### EXERCISE
Among the records below, find the line that has "Screen dimensions: 1316x918"; from there, give the lines again exactly, and stop after the line that has "Click Guinness2702's user".

INFORMATION SHOWN START

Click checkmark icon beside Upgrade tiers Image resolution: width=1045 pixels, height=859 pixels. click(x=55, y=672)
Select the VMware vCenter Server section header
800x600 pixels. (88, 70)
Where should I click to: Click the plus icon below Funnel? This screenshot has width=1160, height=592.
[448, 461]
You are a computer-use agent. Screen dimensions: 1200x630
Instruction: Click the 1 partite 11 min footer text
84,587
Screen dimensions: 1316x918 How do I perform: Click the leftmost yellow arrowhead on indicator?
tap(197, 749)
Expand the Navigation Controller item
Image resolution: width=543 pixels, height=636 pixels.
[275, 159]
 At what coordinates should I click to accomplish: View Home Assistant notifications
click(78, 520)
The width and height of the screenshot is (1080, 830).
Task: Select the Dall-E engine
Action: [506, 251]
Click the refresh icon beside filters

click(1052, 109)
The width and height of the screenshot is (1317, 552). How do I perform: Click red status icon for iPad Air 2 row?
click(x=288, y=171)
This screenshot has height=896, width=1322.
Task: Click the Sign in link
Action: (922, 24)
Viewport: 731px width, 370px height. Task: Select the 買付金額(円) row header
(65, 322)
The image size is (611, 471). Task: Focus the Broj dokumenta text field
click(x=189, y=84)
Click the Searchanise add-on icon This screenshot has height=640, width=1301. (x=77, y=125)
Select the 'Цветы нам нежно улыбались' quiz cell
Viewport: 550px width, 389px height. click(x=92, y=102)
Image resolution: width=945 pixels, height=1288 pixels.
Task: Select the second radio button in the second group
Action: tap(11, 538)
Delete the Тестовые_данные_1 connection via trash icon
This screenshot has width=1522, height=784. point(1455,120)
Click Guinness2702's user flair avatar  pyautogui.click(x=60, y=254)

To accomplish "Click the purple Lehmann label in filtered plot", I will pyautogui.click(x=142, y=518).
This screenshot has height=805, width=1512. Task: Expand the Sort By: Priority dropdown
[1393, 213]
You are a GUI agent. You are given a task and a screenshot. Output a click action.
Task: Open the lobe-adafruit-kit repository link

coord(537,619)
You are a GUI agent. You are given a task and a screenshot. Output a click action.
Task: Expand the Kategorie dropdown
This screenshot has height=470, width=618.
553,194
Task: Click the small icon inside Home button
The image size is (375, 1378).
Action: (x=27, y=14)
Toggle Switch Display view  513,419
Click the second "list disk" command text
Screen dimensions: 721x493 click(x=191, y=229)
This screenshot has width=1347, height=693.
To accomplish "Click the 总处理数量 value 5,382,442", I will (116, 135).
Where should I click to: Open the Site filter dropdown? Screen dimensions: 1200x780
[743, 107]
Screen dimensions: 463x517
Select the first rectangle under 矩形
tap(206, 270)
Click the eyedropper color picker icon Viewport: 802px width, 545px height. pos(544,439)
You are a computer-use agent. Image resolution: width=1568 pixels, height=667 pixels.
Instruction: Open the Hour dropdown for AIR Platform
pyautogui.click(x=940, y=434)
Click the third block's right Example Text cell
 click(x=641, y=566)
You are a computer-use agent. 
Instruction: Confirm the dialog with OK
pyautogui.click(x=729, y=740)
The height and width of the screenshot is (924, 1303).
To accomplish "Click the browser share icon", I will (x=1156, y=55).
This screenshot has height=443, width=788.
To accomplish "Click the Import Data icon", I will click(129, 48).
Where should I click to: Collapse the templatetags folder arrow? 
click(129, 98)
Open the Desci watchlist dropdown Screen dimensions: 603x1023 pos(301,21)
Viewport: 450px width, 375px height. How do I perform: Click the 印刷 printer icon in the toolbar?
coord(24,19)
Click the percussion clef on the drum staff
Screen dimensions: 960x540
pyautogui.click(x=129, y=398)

INFORMATION SHOWN END

### TASK SOLUTION
Screen dimensions: 1316x918 How do I perform: Click the leftmost yellow arrowhead on indicator?
tap(197, 749)
Expand the Navigation Controller item
Image resolution: width=543 pixels, height=636 pixels.
[275, 159]
 At what coordinates should I click to accomplish: View Home Assistant notifications
click(78, 520)
The width and height of the screenshot is (1080, 830).
Task: Select the Dall-E engine
Action: [506, 251]
Click the refresh icon beside filters

click(1052, 109)
The width and height of the screenshot is (1317, 552). How do I perform: Click red status icon for iPad Air 2 row?
click(x=288, y=171)
This screenshot has height=896, width=1322.
Task: Click the Sign in link
Action: (922, 24)
Viewport: 731px width, 370px height. Task: Select the 買付金額(円) row header
(65, 322)
The image size is (611, 471). Task: Focus the Broj dokumenta text field
click(x=189, y=84)
Click the Searchanise add-on icon This screenshot has height=640, width=1301. (x=77, y=125)
Select the 'Цветы нам нежно улыбались' quiz cell
Viewport: 550px width, 389px height. click(x=92, y=102)
Image resolution: width=945 pixels, height=1288 pixels.
Task: Select the second radio button in the second group
Action: tap(11, 538)
Delete the Тестовые_данные_1 connection via trash icon
This screenshot has width=1522, height=784. point(1455,120)
Click Guinness2702's user flair avatar  pyautogui.click(x=60, y=254)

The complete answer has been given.